5. INJURIES OF THE HEAD..

æt. 30, received a kick from a horse on the head, Nov. 1st, 1825. On admission into the St. Louis, immediately after the accident, the following symptoms presented themselves. Insensibility; a transverse wound, three inches long, over the right eye-brow, with depression of the bone to the depth of an inch; the depressed portions were joined so exactly at an angle, that it was impossible to introduce an instrument between them capable of elevating them. Venesection-sinapisms to the feet. In an hour the patient recovered his sensibility and speech. Nov. 2. Some excitement, lids contracted, pupils sensible to the light. As there were no symptoms of compression, M. Richerand decided on not applying the trephine. All went on well till the 13th; the wound had nearly cicatrized, but the contraction of the eye-lids remained. Some degree of pain and stiffness of the lower jaw now took place, but, on the 15th, the man left the hospital, which, on the 1st December, he re-entered. The wound was then about an inch in length, the jaw could scarcely be opened, and the limbs were becoming rigid; this tetanic state made progress, and on the 15th he died.

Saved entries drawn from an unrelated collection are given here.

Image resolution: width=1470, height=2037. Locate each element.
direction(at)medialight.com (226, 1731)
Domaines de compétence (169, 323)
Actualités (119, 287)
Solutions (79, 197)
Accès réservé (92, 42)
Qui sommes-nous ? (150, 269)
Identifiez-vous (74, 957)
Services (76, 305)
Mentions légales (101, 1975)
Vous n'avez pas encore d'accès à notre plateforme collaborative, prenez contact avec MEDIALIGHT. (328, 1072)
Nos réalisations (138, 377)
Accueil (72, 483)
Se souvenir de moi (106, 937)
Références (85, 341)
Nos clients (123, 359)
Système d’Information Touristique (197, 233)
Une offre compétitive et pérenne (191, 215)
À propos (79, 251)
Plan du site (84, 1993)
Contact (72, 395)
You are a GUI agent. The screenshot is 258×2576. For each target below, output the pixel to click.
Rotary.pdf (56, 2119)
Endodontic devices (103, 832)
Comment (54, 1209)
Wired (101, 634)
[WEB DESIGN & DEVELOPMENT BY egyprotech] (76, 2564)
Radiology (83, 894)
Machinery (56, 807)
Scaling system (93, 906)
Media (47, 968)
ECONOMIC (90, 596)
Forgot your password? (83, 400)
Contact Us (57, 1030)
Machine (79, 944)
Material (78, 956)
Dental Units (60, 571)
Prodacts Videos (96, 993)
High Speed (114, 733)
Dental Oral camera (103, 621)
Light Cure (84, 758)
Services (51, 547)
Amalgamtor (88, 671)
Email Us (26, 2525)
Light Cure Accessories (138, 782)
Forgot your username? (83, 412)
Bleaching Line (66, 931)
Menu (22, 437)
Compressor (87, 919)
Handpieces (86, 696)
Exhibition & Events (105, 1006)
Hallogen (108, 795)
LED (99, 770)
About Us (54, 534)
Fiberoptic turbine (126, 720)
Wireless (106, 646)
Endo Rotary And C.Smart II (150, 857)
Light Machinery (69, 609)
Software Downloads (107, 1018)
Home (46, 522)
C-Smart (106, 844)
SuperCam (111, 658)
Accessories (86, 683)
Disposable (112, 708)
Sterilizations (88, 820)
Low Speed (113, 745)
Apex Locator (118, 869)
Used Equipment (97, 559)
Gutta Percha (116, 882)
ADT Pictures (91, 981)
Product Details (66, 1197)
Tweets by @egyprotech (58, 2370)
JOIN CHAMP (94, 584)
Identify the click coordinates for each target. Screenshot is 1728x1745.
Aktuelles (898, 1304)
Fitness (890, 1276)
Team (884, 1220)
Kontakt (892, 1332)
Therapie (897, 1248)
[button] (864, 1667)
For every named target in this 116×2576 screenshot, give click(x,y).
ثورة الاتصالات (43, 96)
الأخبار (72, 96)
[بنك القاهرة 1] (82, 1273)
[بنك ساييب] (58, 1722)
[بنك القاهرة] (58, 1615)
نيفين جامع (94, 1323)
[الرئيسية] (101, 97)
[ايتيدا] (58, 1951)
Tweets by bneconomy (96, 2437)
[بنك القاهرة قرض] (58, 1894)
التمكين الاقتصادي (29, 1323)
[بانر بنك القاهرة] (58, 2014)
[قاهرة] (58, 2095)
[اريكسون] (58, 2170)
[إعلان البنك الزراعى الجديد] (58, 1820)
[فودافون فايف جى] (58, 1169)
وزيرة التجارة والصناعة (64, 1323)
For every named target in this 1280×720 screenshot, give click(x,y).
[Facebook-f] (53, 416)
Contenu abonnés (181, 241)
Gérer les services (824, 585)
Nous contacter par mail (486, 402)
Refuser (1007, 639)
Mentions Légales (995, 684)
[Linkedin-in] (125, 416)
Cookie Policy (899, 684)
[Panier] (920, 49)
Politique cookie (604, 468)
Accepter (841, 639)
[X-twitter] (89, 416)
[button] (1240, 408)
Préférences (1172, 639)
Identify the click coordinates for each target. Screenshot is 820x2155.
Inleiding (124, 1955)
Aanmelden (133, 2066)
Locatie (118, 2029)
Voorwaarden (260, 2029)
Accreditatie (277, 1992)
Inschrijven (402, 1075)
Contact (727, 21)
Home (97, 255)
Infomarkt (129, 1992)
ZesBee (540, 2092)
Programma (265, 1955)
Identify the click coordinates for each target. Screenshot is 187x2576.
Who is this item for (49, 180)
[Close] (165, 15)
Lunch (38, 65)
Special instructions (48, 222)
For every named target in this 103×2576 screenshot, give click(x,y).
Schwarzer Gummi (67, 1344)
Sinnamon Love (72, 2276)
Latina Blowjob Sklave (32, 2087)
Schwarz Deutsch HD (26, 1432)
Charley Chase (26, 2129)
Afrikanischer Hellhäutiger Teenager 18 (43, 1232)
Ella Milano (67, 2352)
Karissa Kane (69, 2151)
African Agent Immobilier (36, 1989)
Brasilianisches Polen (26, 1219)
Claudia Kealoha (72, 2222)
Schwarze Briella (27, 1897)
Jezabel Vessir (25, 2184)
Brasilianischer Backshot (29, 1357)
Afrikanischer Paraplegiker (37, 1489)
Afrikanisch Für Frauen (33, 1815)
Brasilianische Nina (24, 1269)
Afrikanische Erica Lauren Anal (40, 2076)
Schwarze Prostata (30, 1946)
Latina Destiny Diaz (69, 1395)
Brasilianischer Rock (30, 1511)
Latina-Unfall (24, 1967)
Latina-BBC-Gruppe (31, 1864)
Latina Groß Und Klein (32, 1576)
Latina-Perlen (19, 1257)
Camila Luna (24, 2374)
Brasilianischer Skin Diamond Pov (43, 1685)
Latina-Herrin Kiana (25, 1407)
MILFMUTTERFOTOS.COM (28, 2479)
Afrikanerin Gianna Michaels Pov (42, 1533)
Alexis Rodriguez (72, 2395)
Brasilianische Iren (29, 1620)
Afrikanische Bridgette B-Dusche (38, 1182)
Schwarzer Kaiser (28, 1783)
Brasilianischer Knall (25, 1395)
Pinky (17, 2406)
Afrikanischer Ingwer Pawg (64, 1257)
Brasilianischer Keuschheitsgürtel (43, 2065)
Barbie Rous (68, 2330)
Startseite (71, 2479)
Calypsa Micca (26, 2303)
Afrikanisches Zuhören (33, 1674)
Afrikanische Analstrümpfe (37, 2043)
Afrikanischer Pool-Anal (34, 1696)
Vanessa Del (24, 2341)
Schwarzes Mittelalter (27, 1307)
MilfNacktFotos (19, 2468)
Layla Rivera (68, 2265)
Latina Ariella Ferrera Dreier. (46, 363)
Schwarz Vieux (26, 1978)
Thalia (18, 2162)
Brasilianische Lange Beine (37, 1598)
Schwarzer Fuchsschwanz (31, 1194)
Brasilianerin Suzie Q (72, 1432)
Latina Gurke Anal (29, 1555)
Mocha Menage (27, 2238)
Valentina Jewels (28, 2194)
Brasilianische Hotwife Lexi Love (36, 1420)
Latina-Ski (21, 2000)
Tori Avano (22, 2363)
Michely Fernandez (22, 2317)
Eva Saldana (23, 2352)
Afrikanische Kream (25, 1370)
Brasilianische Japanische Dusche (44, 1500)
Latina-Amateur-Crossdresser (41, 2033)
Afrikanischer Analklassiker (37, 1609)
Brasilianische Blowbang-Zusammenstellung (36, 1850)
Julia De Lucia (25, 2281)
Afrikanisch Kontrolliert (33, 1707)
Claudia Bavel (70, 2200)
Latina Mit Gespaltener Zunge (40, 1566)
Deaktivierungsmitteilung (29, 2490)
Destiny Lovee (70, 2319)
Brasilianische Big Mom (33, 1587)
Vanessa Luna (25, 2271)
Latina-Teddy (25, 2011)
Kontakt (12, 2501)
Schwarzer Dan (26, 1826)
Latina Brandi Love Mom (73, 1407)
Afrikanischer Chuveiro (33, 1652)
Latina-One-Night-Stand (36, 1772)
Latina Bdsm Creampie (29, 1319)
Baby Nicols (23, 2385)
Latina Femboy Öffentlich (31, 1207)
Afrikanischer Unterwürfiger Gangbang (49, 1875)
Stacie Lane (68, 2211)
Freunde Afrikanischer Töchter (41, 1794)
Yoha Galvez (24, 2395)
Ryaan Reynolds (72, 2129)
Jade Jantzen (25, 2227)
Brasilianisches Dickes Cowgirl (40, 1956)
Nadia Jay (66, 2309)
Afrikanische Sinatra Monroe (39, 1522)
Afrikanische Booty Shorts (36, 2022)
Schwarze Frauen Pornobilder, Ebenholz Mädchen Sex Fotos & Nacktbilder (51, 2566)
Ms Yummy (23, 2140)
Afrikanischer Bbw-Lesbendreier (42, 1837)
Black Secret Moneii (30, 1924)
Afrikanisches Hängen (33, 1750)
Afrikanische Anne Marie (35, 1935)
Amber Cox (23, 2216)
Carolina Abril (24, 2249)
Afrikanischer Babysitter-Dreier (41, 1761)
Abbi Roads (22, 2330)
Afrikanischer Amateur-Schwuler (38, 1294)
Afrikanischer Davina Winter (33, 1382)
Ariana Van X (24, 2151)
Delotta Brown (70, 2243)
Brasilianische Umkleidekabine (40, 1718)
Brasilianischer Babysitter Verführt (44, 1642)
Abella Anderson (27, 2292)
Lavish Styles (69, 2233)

Dissection, 24 hours after Death. The fraginents of bone had pierced the dura mater, and were compressing the anterior lobe of the brain, which, at this part, was reddened and diffluent. This softening was greater in the cineritious than in the medullary substance, Arachnoid tunic, at the anterior and superior surface of the lobe, thickened, and covered with a sero-gelatinous layer of pus.

Remarks. Here the inflammation and disorganization of the brain seem obviously to depend upon the compression and irritation produced by the depressed fragmeuts of bone. In the next case, however, which we shall notice, the mischief was still more extensive, although the pieces of bone were removed.

M. Paillard. Clinical Report from the St. Louis. Révue Med. Sept.

Case 2. *** æt. 16, received a violent blow, Aug. 1st, 1825, on the left side of the frontal bone, near the eminentia, from a grinding stone, which broke in pieces. On his admission, directly after the accident, the bone was found fractured, and a splintered piece, the size of a five-shilling piece, driven into the brain. The fragments of bone were removed by means of the circular forceps, and some of the cineritious substance of the brain issued with them. Copious venæsection-and the wound was dressed simply. Insensibility. In the evening, another free bleeding. Next day, the patient was perfectly sensible, and could answer questions. Much soft bloody-looking cerebral matter issued from the wound-venasection. The discharge from the wound now assumed a gangrenous appearance. The patient, on the fifth day from the accident, fell into a comatose state, but survived till the 26th, when he sunk.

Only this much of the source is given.